The Midwest Film Festival is the USA's only film festival solely dedicated to Midwest films. Only films from the eight-state Midwest region of Illinois, Indiana, Iowa, Michigan, Minnesota, Missouri, Ohio and Wisconsin are considered for screening.

The festival was originally hosted every first Tuesday of the month at Chicago's Landmark Century Centre Cinema but is presently held on the final Monday of the month at the Gene Siskel Film Center.

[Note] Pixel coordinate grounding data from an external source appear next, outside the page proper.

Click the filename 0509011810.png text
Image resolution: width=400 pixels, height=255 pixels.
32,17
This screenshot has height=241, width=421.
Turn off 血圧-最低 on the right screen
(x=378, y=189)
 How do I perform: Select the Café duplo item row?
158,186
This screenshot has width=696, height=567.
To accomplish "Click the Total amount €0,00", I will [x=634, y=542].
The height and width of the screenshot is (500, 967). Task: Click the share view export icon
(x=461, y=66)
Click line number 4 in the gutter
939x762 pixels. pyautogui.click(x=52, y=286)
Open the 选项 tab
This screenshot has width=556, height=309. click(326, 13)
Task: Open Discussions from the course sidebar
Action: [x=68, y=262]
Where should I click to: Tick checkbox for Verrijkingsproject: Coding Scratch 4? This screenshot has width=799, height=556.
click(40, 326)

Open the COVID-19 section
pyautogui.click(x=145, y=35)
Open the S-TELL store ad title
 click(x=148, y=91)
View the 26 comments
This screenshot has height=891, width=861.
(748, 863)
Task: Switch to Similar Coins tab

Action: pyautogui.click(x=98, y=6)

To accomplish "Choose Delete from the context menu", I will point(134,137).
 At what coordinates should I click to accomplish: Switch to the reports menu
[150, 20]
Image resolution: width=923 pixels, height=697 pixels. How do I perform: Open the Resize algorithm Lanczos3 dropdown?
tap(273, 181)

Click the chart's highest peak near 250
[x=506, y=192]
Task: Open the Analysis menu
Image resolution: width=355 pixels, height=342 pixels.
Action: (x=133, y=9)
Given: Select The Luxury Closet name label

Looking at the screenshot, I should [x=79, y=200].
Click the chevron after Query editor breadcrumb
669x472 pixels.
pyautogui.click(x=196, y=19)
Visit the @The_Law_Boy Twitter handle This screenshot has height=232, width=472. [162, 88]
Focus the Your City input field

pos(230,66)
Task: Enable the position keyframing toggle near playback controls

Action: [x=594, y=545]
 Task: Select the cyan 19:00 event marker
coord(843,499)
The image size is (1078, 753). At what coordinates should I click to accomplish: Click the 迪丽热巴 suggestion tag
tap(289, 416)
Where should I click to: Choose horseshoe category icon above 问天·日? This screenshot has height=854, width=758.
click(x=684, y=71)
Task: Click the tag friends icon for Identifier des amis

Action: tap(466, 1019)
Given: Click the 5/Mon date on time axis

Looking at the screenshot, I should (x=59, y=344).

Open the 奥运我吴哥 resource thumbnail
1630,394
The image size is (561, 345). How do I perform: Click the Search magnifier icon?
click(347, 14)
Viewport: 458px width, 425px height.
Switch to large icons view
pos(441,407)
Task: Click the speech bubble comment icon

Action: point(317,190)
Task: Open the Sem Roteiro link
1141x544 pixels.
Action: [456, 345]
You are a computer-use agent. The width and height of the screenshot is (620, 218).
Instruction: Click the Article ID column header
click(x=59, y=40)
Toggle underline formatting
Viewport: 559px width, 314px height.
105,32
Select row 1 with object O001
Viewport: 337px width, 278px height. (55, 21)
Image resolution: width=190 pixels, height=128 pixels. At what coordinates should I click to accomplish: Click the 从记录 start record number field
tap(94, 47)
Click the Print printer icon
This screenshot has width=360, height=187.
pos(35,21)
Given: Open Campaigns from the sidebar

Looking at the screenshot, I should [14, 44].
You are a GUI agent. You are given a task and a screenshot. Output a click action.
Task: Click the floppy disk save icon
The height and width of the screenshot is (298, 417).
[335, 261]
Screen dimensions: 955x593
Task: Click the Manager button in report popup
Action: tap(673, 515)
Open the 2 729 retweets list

Originally named the Midwest Independent Film Festival in 2004, the festival formally changed its name to the Midwest Film Festival in 2020 in a rebranding strategy spearheaded by festival director Erica Duffy.

==Festival Highlights==
- The World Premiere of the comedy Osso Bucco, starring Illeana Douglas and Mike Starr opened the 2008 festival
- The Midwest Premiere of Sundance Film Festival doc Wordplay, directed by Patrick Creadon, featuring Will Shortz
- The Midwest Premiere of Cinequest Film Festival Best Documentary winner Indestructible, directed by Ben Byer
- Controversial thriller Death of a President, winner of the International Film Critics Award at the Toronto International Film Festival
- Sundance Film Festival favorite Steel City, written and directed by Alton, IL native Brian Jun, starring Tom Guiry, America Ferrera and Steppenwolf ensemble member Laurie Metcalf
- Acclaimed documentary Rock the Bells, which chronicled the final stage performance of all nine original members of the Wu-Tang Clan, four months before Ol' Dirty Bastard's death.
- The Midwest Premiere of Sugar Mountain, directed by Aaron Himelstein
- The World Premiere of Following Paula, starring Justina Machado
- The Festival Premiere of Dirty Work, directed by Bruce Terris, starring Lance Reddick, Michael McGlone and Austin Pendleton
- The Chicago Premiere of The Godfather of Green Bay, starring Tony Goldwyn, Lauren Holly, Mark Borchardt, Lance Barber and Pete Schwaba, who also wrote and directed the film.
- The Midwest Premiere of Relative, starring Wendy Robie and Francis Guinan in 2022

==History==
The film festival was founded by Chicago actor Mike McNamara and filmmaker Michael Kwielford in 2004. In November 2017 McNamara stepped down as director "due to personal reasons" and was replaced by Kwielford as interim director. In July 2018, Amy Guth was named the new executive director of the festival. In December 2019, Erica Duffy was named the festival's new executive director.